* **Short task**
Continue the news text below about the Brame case in Tacoma, picking up after its last sentence.

* Start Document extract *

Sunday, September 14, 2003
Stop writing about Brame? Not until all facts are known The News Tribune
September 14th, 2003
[Excerpts] A lot of questions demand answers in the wake of Crystal Brame's slaying and David Brame's suicide. Today we begin answering a question that hasn't been dealt with yet: How did David Brame run the police department? With favoritism, manipulation, cruelty and abuse of power, it turns out. There were accomplishments, to be sure. He increased attention on community-oriented policing. He targeted more resources at auto thefts (the No. 1 property crime) and meth labs (the fastest-growing crime and an incubator for other crimes). Voters agreed to build a new police headquarters and neighborhood substations. But there was a dark side:
•In promotions he frequently bypassed top candidates to handpick friends and supporters.
•He forced an assistant chief to retire early by threatening his pension.
•He used his position to pressure a female officer to have group sex. (She refused.)
•At least one member of his command staff knew about the harassment, but failed to report it.
•He used friends at the department to help him gather "evidence" that Crystal was the abuser in their relationship.
•He used the department chaplain to counsel Crystal not to divorce him.
Worse, these behaviors were unknown or tolerated in a system that provided virtually no oversight and gave the police chief almost unchecked power to use or abuse the department.
In the past four months we've answered other questions that Tacomans need to know about David Brame... We began a new line of inquiry more than two months ago. In stories labeled "Beyond Brame," we've focused on how we can improve the city, its response to domestic violence and the police department. Among the questions addressed... Asking such questions is our job. Presenting the facts as we find them is our job. Some have asked us to stop writing about the Brame case. We'd love to. And we will. Just as soon as we know and report all the facts about what happened, what went wrong, and what the city, the courts and other appropriate elected officials intend to do about it.
Thursday, September 4, 2003
Family Of Slain Police Chief's Wife Files Revised Claim Against Tacoma
Story Published: Sep 4, 2003 at 12:52 PM PDT
Story Updated: Aug 31, 2006 at 1:09 AM PDT
By KOMO Staff & News Services
But the generous offer comes with conditions: The city must take responsibility for their daughter's death at the hands of her husband, Police Chief David Brame, who subsequently committed suicide. The city must also release all information concerning the chief and punish those who knew he could be dangerous, and set up an independent domestic violence program to counsel city employees.
"They have an opportunity to step up here and be accountable," Lane Judson, Crystal's father, said Thursday. "It's their choice. They need to take a good hard look at what we're asking here. ... We want the truth. We want to know how this could have happened."
As to why the family originally asked for $75 million, Judson replied: "We've heard criticism of the amount $75 million. People have said, 'What do you need $75 million for?' This was never about money, this was about getting the truth. The $75 million-dollar figure was designed to get their attention, to let them know this is serious."
Carol Mathewson, a city spokeswoman, said Tacoma's lawyers were reviewing the offer. The mayor and City Council are on vacation this week, she said.

* End Document extract *
* Start Recorded data *

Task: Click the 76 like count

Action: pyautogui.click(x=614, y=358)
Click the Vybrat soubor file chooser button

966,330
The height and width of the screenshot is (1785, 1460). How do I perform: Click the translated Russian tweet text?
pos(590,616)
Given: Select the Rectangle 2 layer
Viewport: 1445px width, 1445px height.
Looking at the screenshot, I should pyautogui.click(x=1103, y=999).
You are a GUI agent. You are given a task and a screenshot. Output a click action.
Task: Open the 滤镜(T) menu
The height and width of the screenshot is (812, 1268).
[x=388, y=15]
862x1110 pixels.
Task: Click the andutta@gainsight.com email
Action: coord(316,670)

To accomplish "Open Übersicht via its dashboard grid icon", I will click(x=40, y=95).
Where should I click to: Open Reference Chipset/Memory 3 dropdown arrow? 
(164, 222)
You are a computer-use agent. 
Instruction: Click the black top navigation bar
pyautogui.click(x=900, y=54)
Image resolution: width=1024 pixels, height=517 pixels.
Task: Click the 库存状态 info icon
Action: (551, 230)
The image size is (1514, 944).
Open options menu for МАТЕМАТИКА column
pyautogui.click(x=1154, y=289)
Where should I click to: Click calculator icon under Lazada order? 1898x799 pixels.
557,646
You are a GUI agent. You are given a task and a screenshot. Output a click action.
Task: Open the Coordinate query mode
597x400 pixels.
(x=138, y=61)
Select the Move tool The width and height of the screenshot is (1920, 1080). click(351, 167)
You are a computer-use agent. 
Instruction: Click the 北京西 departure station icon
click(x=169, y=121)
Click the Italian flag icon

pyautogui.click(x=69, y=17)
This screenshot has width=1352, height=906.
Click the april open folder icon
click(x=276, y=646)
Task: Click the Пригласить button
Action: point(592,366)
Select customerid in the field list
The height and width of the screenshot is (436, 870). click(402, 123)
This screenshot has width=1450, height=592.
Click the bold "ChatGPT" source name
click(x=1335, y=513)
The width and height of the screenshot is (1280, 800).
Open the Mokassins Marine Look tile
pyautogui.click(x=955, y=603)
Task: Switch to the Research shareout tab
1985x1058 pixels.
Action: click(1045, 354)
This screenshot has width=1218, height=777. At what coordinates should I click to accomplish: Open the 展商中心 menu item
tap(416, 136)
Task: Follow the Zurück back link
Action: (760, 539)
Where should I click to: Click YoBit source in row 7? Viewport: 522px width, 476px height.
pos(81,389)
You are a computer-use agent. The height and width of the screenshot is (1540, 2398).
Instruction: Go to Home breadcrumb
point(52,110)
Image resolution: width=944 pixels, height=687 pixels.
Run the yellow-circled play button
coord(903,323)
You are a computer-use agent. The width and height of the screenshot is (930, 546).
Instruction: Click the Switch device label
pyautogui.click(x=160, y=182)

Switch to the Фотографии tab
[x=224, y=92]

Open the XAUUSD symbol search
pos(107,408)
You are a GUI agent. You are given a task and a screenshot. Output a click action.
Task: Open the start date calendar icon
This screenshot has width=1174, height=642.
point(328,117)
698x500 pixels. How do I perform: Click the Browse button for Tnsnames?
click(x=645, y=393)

* End Recorded data *

* **Reply to the task**
The city has 30 days to review the claim. It rejected the initial $75 million claim, filed June 9.
Paul Luvera, the Judsons' attorney, said he doesn't know how much the city's insurance might pay. At the time of the shootings, Tacoma had $5 million in liability coverage, a $3 million self-insurance fund and about $1 million in an insurance reserve fund.
The city had a $20 million liability insurance policy until a year ago, when the amount was reduced because of rising rates. Luvera said the old policy might still apply because it was in effect when Brame was promoted to chief.
"My problem with the city is they are denying everything," Luvera said. "As long as they are in denial, the insurance company is never going to be motivated to anything to help them."
Luvera says the task is to find out who is responsible for ignoring the danger signs: " We are going to find out who they are. Either the city is going to help us, or we are going to find out the old fashioned way: cross examination under oath."
David Brame shot his wife and then himself on April 26 at a parking lot in the Tacoma suburb of Gig Harbor, in front of their two young children. The couple had been going through a difficult divorce, and Crystal Brame had alleged that her husband abused her.
Since the shootings, the Washington State Patrol and the FBI's public corruption squad have investigated Brame's career.
Brame, the son of a Tacoma police officer, was hired by the force in 1981 against the recommendations of two psychologists who believed he was unfit. He was accused of date-rape in the late 1980s, and one officer came forward after the shootings to say he had offered to promote her in exchange for sex.
The State Patrol completed its investigation and turned the results over to the state Attorney General's Office on Thursday. The results were not made public.
"We'll take a look at it and determine whether any additional work is needed, and follow the standard review work you would follow in any investigation," said Gary Larson, a spokesman for Attorney General Christine Gregoire.
The fallout from the murder-suicide has already claimed the career of City Manager Ray Corpuz, who apparently declined to investigate allegations by some Tacoma officers that Brame and Assistant Police Chief Catherine Woodard had improperly used their rank to intimidate Crystal Brame. Woodard, who has denied wrongdoing, is on paid leave.
In an interview in downtown Seattle on Thursday, Crystal Brame's parents said their primary concern is to have the truth come out and prevent such atrocities in the future. Judson said his daughter had been devastated that every time she tried to stand up for herself, she was confronted by her husband's badge - and sometimes his fellow officers.
On April 10, for example, three officers, including Woodard, showed up with Brame at a divorce hearing at the King County Regional Justice Center in Kent. Among the questions Judson hopes the city will answer is whether those officers were on duty or using city-owned vehicles when they attended that hearing.
Crystal's mother, Patty Judson, said "There are so many people who knew who did not help Crystal. Just ignored everything. I believe that led to my daughters' murder."
She said the couple's children, 8-year-old Haley and 5-year-old David Jr., started school in Gig Harbor this week. Haley's in third grade; David, kindergarten.
"The people, the public, they have no idea the things we go through with them - the going to the gravesite, them crying and asking their mom, 'Please come back!"' Patty said, sobbing. "On the first day of school, the other kids were all saying goodbye to mom and dad, and they didn't have their parents there."
On Haley's desk was a sign with her name and last initial: Haley B. When she saw it, she asked her grandmother to change the initial to J., for Judson. The teacher overheard and put up a new sign.
"We'd like everybody to be accountable for everything, because this will never go away," she said.